(Data records)
* * * * *
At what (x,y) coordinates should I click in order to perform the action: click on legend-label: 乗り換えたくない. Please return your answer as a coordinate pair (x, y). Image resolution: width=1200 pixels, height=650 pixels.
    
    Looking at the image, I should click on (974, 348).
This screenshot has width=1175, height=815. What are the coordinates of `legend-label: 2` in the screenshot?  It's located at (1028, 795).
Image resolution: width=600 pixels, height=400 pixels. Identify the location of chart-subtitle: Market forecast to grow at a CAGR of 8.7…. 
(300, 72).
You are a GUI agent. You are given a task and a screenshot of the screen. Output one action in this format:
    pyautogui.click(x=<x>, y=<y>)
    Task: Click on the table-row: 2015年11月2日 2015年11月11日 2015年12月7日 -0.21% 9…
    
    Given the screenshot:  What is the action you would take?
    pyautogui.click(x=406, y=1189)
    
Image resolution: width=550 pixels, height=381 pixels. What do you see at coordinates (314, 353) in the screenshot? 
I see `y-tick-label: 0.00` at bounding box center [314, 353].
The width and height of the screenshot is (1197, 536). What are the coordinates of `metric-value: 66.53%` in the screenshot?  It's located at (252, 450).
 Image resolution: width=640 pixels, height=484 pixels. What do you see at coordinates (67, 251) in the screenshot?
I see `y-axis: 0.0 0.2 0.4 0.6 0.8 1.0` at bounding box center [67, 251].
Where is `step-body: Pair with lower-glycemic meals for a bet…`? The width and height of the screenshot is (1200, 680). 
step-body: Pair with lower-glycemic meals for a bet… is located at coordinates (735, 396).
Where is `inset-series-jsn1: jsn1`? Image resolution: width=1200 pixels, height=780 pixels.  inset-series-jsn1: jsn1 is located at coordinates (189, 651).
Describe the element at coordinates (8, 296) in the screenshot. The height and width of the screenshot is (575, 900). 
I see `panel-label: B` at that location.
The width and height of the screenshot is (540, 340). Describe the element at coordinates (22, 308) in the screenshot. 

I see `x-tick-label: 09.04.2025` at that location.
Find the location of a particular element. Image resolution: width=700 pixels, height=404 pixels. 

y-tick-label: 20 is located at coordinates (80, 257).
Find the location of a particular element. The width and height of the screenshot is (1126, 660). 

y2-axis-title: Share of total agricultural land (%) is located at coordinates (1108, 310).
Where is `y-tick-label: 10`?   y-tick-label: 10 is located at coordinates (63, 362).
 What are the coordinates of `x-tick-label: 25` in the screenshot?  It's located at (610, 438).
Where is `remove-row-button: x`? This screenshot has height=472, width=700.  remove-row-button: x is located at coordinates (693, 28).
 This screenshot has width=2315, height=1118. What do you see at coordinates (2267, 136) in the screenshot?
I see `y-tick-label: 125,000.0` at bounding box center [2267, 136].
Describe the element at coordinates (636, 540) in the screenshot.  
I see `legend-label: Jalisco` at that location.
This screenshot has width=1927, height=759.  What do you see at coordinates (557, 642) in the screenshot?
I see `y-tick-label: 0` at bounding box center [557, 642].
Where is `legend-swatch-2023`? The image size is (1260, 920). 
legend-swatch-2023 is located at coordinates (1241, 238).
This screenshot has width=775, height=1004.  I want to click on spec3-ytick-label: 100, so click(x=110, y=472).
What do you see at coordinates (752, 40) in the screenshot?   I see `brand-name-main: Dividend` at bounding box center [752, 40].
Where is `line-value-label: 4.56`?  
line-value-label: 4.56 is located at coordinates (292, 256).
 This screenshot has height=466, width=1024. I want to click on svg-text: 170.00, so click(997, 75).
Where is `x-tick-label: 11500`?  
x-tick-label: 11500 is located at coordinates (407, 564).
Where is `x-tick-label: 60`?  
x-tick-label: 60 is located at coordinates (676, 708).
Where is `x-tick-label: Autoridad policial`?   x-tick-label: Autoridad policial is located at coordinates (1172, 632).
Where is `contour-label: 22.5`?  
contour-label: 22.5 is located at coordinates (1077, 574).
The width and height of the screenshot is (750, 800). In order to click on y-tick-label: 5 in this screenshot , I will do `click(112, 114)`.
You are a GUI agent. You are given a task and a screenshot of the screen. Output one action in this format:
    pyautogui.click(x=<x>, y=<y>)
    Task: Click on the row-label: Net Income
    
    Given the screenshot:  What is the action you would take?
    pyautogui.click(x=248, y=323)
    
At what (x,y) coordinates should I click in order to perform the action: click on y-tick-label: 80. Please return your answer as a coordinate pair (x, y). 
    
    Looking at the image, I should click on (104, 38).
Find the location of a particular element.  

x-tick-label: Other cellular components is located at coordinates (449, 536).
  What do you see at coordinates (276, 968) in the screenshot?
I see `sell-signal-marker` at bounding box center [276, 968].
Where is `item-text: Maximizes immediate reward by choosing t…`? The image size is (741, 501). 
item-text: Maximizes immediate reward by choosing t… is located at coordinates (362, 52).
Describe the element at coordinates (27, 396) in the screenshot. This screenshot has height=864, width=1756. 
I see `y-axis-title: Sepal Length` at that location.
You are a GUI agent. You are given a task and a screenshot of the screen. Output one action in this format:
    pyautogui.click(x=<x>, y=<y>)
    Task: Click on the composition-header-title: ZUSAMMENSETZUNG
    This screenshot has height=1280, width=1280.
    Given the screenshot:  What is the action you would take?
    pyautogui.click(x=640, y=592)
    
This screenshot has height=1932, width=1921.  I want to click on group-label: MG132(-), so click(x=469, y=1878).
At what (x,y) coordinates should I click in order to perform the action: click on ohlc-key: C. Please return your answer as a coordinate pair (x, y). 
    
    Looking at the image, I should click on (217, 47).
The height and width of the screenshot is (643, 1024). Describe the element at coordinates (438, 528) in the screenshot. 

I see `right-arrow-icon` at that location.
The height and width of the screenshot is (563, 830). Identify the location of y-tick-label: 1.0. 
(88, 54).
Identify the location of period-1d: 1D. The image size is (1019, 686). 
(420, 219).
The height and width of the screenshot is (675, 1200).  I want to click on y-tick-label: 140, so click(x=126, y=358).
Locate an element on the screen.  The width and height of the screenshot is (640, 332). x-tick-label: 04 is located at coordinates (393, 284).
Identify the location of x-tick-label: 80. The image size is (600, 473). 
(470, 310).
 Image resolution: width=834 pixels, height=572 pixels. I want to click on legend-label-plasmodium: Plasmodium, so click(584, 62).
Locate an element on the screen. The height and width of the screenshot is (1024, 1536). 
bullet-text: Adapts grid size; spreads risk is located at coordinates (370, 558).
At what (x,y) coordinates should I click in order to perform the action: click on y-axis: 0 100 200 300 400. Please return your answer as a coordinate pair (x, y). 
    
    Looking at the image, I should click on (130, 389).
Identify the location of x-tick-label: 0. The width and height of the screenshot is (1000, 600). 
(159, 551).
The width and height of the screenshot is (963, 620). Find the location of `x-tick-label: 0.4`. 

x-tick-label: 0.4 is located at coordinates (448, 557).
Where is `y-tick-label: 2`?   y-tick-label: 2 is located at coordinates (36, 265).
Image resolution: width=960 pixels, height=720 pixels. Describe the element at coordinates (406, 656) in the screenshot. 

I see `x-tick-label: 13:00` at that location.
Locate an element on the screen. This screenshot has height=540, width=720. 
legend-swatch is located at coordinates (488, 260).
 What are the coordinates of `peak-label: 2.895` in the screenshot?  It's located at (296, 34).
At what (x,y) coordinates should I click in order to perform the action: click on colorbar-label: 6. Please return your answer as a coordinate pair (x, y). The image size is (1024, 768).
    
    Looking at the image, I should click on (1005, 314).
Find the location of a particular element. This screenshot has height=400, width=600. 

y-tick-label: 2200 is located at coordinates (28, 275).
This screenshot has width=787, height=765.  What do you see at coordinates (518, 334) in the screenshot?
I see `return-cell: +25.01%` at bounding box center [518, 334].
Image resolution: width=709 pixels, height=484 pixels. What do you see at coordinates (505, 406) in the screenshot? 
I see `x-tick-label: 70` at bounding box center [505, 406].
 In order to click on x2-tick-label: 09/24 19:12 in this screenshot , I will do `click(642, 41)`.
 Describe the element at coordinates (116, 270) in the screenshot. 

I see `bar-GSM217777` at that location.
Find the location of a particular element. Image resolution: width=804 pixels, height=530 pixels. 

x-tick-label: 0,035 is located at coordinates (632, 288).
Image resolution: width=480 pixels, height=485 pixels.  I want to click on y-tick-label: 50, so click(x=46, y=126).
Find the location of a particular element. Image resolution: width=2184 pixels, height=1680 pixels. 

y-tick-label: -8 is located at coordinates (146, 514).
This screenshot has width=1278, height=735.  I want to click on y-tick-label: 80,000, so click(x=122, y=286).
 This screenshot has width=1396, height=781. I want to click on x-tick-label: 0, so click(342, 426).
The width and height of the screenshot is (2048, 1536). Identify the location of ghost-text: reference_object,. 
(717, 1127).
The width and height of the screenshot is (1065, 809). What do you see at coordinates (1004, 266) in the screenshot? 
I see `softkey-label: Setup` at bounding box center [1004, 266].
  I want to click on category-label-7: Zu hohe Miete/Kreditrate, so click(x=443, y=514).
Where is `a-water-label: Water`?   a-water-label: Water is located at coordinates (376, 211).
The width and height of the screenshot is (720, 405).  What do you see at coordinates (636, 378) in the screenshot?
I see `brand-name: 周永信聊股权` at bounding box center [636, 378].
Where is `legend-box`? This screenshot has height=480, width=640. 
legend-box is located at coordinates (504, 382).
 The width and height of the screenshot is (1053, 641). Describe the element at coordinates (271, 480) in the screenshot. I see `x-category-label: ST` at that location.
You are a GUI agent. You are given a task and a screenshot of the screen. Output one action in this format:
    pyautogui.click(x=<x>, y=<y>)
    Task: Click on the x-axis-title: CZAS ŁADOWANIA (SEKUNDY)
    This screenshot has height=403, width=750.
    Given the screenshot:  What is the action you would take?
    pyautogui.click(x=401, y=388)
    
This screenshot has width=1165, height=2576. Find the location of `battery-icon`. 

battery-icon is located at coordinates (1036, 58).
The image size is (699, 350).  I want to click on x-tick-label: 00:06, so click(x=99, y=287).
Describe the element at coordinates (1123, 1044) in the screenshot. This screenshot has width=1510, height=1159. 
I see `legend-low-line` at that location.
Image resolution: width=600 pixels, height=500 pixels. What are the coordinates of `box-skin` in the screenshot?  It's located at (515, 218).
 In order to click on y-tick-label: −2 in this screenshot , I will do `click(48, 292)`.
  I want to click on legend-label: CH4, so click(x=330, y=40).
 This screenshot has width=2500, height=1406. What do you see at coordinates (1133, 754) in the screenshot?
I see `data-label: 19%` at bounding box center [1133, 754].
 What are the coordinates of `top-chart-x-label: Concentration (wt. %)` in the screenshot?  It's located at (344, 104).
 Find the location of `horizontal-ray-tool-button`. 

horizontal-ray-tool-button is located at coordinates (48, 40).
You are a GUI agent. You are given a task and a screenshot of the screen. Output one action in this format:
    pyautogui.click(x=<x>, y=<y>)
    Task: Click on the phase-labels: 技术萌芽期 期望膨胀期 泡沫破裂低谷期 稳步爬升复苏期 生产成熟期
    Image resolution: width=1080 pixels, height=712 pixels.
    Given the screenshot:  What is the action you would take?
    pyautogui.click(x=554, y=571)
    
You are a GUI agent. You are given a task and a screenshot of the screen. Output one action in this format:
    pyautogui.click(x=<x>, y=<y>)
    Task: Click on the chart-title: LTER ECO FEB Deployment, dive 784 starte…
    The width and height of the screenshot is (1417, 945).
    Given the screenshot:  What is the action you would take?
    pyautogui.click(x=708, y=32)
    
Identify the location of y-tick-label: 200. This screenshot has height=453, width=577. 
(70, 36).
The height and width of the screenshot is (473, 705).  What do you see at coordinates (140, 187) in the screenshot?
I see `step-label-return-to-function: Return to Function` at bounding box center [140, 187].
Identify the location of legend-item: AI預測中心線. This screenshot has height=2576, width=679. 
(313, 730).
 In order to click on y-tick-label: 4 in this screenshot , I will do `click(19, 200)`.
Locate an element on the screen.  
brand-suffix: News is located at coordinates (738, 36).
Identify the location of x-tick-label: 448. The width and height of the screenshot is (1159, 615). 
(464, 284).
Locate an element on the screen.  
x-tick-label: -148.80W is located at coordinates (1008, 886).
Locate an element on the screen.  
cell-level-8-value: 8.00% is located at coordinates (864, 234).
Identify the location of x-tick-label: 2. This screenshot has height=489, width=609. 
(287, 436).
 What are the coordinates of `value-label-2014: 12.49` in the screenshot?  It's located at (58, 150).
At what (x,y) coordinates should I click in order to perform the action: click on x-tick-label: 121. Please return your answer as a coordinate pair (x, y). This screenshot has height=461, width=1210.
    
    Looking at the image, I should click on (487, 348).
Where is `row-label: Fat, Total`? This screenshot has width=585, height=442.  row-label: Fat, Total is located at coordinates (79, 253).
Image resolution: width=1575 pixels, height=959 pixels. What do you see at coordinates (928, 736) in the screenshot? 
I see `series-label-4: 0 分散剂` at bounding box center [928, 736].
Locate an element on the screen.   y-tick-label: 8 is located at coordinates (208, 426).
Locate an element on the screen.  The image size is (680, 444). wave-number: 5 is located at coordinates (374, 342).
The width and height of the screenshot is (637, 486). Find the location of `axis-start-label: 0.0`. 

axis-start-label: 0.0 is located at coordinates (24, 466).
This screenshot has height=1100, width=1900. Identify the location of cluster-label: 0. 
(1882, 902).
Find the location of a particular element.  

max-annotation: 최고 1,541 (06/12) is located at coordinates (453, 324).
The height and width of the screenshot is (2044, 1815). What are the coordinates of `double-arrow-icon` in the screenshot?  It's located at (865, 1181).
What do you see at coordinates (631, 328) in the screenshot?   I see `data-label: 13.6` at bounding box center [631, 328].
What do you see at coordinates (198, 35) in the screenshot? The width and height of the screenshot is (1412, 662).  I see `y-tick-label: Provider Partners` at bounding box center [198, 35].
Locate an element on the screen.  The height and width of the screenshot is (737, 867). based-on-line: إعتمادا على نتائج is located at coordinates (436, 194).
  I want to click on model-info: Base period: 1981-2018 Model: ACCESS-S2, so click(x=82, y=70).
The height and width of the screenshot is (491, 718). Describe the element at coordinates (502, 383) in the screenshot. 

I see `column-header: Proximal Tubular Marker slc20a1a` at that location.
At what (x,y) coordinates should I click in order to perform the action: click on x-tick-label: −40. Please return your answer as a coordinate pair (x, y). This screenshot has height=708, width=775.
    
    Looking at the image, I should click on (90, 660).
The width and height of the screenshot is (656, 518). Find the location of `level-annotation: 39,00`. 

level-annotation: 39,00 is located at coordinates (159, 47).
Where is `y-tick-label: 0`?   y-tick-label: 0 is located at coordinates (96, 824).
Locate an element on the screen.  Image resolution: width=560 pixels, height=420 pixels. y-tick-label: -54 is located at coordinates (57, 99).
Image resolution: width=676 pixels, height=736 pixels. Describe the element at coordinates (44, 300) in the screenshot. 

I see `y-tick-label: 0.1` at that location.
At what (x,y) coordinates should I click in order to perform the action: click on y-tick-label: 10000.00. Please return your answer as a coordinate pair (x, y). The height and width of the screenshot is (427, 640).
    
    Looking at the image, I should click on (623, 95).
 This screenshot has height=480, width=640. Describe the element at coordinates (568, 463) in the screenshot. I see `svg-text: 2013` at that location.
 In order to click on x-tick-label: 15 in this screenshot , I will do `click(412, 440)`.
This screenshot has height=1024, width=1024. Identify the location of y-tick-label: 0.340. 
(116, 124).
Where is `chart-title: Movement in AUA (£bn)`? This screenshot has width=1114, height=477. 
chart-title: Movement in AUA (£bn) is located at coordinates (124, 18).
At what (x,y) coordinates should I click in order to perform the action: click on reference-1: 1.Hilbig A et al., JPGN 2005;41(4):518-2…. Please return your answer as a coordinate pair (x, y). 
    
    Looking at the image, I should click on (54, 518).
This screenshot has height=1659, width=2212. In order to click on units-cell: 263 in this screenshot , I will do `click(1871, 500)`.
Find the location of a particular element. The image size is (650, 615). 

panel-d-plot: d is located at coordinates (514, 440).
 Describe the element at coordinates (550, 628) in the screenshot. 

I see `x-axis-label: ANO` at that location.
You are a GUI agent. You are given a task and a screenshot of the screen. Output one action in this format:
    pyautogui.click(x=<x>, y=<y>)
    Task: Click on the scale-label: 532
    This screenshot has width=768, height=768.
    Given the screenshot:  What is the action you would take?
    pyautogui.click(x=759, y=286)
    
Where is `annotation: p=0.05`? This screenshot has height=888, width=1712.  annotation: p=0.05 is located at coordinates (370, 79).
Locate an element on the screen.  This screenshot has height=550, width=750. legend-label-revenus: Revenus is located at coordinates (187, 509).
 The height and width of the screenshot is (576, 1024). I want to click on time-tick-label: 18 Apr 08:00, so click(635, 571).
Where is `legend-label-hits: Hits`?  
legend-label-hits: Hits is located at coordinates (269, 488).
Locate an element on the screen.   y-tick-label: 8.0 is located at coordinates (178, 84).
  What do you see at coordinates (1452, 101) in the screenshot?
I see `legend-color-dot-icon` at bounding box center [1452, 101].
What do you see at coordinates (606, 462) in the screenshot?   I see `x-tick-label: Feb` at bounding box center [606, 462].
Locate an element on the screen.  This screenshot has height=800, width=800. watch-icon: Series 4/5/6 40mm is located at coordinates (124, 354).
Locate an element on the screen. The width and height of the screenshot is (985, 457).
* * * * *
Aim of the task: Reproduce the listing verbatim from its first line up to and including the line containing "This screenshot has width=1175, height=815.".

Answer space:
At what (x,y) coordinates should I click in order to perform the action: click on legend-label: 乗り換えたくない. Please return your answer as a coordinate pair (x, y). Image resolution: width=1200 pixels, height=650 pixels.
    
    Looking at the image, I should click on (974, 348).
This screenshot has width=1175, height=815. What are the coordinates of `legend-label: 2` in the screenshot?  It's located at (1028, 795).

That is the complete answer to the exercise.